Task input ::
^^^^^^^^^^^^^^^^
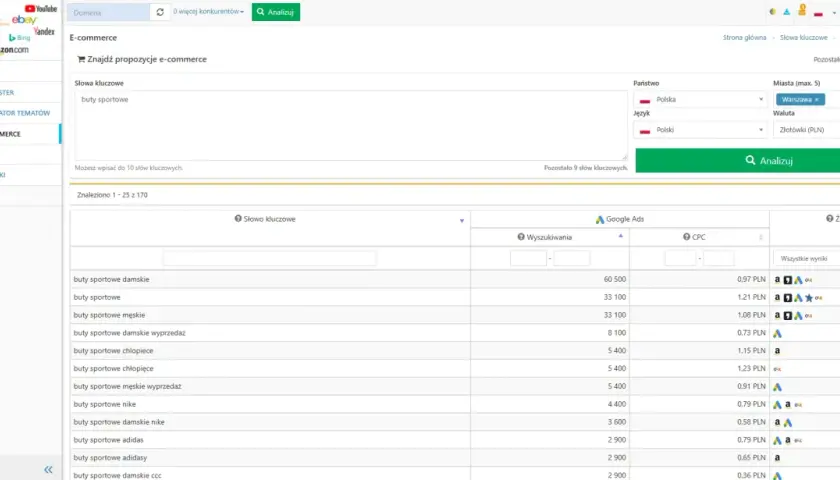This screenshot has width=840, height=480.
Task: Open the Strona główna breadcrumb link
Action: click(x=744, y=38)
^^^^^^^^^^^^^^^^
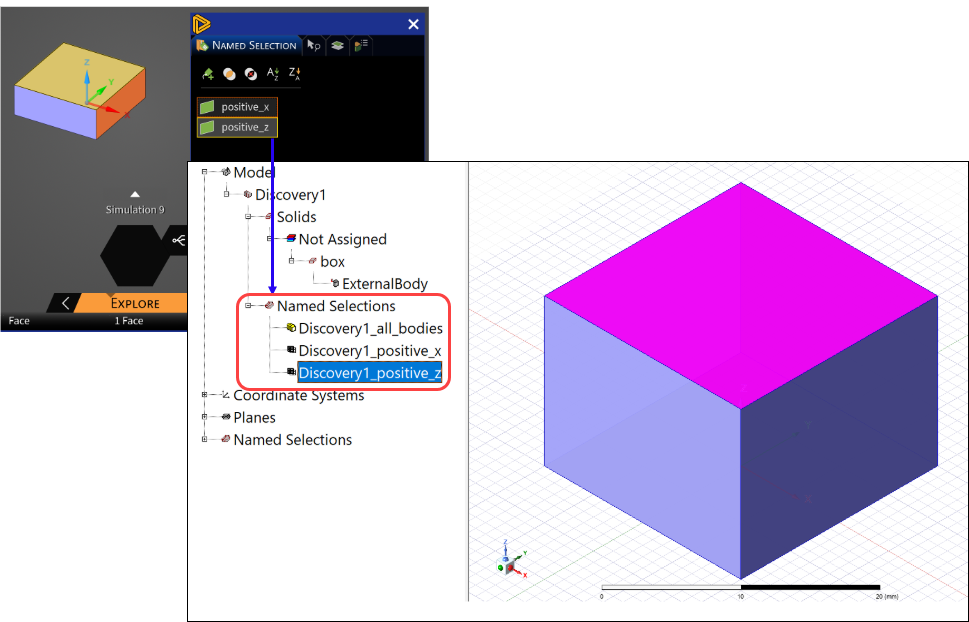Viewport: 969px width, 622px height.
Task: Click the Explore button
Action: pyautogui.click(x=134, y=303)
^^^^^^^^^^^^^^^^
What to do ::
Beginning at the line that contains "This screenshot has width=840, height=480." and stopping after the line that contains "Action: click(x=744, y=38)", render those lines of the items as a Markdown table with the columns Row and Line, omitting any blank lines. Leave the pictures out of the answer.

Solution ::
| Row | Line |
|---|---|
| 1 | This screenshot has width=840, height=480. |
| 2 | Task: Open the Strona główna breadcrumb link |
| 3 | Action: click(x=744, y=38) |